[Opening SOURCE RECORDS section]

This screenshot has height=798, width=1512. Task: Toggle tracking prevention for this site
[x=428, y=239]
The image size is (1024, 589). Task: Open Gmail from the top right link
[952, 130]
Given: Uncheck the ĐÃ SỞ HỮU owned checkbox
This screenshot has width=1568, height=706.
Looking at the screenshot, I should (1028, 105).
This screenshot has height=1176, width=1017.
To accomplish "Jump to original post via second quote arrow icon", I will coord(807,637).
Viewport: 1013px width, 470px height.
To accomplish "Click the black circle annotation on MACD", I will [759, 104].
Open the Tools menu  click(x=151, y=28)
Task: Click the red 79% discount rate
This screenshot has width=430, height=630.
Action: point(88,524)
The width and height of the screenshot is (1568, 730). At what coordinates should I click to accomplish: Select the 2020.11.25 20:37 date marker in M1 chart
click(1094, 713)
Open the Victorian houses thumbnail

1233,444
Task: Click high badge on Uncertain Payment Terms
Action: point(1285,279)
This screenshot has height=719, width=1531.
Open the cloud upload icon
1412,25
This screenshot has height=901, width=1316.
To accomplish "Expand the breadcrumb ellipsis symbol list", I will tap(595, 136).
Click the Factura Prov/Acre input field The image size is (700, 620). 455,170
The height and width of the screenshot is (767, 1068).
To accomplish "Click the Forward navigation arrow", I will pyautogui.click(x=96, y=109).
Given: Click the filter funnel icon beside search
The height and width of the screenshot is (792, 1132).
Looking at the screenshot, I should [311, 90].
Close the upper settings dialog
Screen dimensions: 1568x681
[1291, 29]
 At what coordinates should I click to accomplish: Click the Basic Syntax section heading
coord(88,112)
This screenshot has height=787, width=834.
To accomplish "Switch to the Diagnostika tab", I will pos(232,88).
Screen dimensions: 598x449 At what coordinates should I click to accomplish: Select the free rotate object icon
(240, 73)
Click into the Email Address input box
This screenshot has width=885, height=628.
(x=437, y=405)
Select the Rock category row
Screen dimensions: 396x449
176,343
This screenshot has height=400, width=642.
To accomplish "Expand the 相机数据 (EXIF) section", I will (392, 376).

[Closing SOURCE RECORDS section]

**WHAT YOU WILL DO**
For the word "Given", go through the records and show each line that carries it.

**ANSWER SPACE**
Given: Uncheck the ĐÃ SỞ HỮU owned checkbox
Given: Click the filter funnel icon beside search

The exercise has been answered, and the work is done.